Several studies have suggested an increased risk of fatal coronary heart disease (CHD) among patients with panic disorder, phobic anxiety, and other anxiety disorders. We prospectively examined this association in the Normative Aging Study.


An anxiety symptoms scale was constructed out of five items from the Cornell Medical Index, which was administered to the cohort at baseline. During 32 years of follow-up, we observed 402 cases of incident coronary heart disease (137 cases of nonfatal myocardial infarction, 134 cases of angina pectoris, and 131 cases of fatal CHD: made up of 26 cases of sudden cardiac death and 105 cases of nonsudden death). A nested case-control design (involving 1869 control subjects who remained free of diagnosed CHD) was used to assess the association between anxiety and risk of CHD. Compared with men reporting no symptoms of anxiety, men reporting two or more anxiety symptoms had elevated risks of fatal CHD (age-adjusted odds ratio [OR] = 3.20, 95% confidence interval [CI]: 1.27 to 8.09), and sudden death (age-adjusted OR = 5.73, 95% CI: 1.26 to 26.1).
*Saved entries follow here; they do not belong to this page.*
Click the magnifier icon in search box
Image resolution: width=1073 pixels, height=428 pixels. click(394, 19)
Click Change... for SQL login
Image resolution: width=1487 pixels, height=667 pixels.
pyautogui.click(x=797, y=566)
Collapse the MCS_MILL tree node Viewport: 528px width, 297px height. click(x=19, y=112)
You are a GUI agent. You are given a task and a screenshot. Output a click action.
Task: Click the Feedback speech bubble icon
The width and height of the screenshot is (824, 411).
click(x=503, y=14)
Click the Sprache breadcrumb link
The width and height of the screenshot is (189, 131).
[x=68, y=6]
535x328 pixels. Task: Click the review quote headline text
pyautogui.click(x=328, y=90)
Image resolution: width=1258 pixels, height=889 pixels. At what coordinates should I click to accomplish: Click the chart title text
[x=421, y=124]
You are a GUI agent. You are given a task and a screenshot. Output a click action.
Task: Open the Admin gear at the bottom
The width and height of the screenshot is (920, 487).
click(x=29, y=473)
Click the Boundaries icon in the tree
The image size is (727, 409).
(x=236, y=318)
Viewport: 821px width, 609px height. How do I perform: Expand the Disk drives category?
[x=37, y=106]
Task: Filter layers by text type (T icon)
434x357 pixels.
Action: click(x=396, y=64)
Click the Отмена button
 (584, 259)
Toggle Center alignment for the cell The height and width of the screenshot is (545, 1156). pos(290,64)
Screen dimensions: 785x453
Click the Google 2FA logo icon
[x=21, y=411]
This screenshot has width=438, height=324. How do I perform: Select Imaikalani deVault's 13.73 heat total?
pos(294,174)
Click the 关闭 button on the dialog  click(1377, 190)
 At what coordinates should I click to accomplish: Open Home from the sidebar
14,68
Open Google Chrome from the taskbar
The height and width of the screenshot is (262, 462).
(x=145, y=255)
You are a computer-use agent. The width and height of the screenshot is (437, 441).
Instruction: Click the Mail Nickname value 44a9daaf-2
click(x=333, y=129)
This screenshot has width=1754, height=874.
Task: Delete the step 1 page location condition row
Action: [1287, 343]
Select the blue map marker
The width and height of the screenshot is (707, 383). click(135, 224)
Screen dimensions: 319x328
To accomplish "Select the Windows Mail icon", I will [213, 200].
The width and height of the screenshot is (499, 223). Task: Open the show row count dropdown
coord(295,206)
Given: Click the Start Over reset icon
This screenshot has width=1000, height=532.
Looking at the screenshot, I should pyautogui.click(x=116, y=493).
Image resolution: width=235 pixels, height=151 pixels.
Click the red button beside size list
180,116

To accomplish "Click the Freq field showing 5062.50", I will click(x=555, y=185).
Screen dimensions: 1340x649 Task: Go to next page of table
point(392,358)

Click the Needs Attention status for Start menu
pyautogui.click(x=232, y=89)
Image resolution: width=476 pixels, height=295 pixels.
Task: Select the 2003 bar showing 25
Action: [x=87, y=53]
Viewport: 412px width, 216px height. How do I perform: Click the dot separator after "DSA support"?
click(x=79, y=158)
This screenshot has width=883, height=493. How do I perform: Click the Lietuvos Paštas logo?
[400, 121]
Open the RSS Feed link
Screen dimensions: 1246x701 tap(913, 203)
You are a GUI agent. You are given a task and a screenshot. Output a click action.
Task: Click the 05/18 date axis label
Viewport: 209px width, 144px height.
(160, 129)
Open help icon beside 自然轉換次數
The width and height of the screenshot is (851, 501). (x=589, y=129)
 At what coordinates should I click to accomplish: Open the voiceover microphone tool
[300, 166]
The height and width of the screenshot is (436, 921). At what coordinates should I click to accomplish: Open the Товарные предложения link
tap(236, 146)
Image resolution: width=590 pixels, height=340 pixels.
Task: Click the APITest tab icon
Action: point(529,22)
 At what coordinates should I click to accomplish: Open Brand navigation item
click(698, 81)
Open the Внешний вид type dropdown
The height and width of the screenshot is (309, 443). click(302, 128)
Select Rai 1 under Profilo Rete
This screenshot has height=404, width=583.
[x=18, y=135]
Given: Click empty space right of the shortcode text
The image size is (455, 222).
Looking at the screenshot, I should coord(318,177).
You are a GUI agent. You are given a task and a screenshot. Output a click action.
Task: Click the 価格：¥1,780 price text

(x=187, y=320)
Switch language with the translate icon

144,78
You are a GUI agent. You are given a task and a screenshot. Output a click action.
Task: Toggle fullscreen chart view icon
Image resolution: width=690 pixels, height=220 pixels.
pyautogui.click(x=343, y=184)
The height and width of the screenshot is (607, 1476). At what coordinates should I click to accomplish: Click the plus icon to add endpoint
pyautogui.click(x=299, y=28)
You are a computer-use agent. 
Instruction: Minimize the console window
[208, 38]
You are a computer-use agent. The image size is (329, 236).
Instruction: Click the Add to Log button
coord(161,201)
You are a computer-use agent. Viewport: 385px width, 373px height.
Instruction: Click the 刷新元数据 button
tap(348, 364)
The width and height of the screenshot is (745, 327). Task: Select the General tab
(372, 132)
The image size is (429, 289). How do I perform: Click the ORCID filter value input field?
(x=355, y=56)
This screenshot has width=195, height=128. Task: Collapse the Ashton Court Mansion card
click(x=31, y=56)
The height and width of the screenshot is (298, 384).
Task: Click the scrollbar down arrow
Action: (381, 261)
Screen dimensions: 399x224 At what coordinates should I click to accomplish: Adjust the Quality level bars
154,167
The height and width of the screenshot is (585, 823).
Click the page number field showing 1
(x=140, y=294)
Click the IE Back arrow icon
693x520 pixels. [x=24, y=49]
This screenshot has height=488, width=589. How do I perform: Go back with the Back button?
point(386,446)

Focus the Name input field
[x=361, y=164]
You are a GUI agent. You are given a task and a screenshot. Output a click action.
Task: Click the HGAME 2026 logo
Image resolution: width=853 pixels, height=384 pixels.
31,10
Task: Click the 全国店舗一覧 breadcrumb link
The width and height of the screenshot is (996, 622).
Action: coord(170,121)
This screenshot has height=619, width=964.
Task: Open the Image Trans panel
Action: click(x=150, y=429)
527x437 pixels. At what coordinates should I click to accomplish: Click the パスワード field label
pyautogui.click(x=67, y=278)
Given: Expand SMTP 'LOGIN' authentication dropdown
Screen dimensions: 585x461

The multivariate OR after adjusting for a range of potential confounding variables was 1.94 (95% CI: 0.70-5.41) for fatal CHD and 4.46 (95% CI: 0.92-21.6) for sudden death. No excess risks were found for nonfatal myocardial infarction or angina.


These data suggest an association between anxiety and fatal coronary heart disease, in particular, sudden cardiac death.